Ganz gleich wie gut Sie in unserem kleinen Test abgeschnitten haben: Grundsätzlich sollte man die Gefahren an Weihnachten, beispielsweise durch einen Christbaumbrand, nicht unterschätzen. Das zeigt auch das Video des National Institute of Standards and Technology (USA, siehe Link), das auf erschreckende Weise den zeitlichen Rahmen einer Brandentwicklung über einen trockenen Christbaum verdeutlicht. Auch die Wichtigkeit der Brandvorbeugung hinsichtlich geringerer Möglichkeiten der Brandbekämpfung ist in jedem Fall zu berücksichtigen. Im Folgenden dafür ein paar Tipps.

Brandvorbeugung zur Weihnachts- und Adventszeit

  1. Machen Sie sich einmal Gedanken über die Brandgefahren an Weihnachten bzw die Situation bei Ihnen Zuhause oder im Betrieb. Fragen Sie sich, was Sie aktiv dafür tun, Risiken zu senken und welche Ausrüstung Sie, auch für den Ernstfall, zur Verfügung haben.
  2. Grundsätzlich empfehlenswert für Gebäude, die über keine Brandmeldeanlage oä verfügen, ist die Anbringung von Rauchmeldern. Auch über die Anschaffung von Geräten der Ersten Löschhilfe (Löschdecke, Feuerlöscher), falls nicht vorhanden, sollte nachgedacht werden.
  3. Verwenden Sie insbesondere für Adventskränze oder Gestecke Sicherheitskerzen, die zum Ende hin selbstlöschend wirken und auch ein Kippen oder Durchrutschen des Dochts verhindern. Erneuern Sie Kerzen rechtzeitig. Gerade am Christbaum empfehlen sich elektrische Lösungen, wie Lichterketten.
  4. Achten Sie beim Kauf von elektrischen Lichterketten (u.Ä.) auf anerkannte Prüfzeichen, wie das GS-Zeichen (geprüfte Sicherheit) des TÜV, die Bezeichnung IP-44 (Ingress Protection – Schutz gegen Fremdkörper) für Lichterketten im Außenbereich sowie Zeichen des ÖVE (Österreichischer Verband für Elektrotechnik) oder VDE (Verband der Elektrotechnik, Elektronik und Informationstechnik).
  5. Problematisch sind trockene Zweige und Nadeln, die eine hohe Brennbarkeit aufweisen.

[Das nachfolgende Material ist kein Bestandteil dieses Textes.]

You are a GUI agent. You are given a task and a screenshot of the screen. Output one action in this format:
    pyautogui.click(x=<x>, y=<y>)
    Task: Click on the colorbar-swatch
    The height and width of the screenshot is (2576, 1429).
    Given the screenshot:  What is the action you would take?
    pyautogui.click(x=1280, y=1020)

Tauschen Sie, wenn möglich, Zweige an Kränzen und Gestecken gegen frische Zweige aus. Wenn Sie einen Christbaum aufstellen, verwenden Sie einen lebenden Baum im Topf oder zumindest einen Christbaumständer mit Wasserbehälter, der den Baum noch länger mit Feuchtigkeit versorgt. Lagern Sie den Christbaum möglichst im Freien und stellen Sie ihn erst spät, am besten zum Heiligen Abend, auf.
  6. Achten Sie auf Sicherheitsabstände insbesondere von einem Christbaum zu brennbaren Materialien wie Vorhängen und Gardinen. Ein Abstand von mindestens 50 cm sollte eingehalten werden.
  7. Lassen Sie Kerzen niemals unbeaufsichtigt brennen, informieren Sie Kinder über die möglichen Brandgefahren und schützen Sie Feuerzeuge und Zündhölzer vor ihrem Zugriff.

Frohe Weihnachten und einen guten Rutsch!

Abschließend wünschen wir Ihnen ein frohes und natürlich brandsicheres Weihnachtsfest, eine schöne Zeit mit Ihren Familien und Freunden sowie sehr frühzeitig ein gutes Überkommen ins neue Jahr.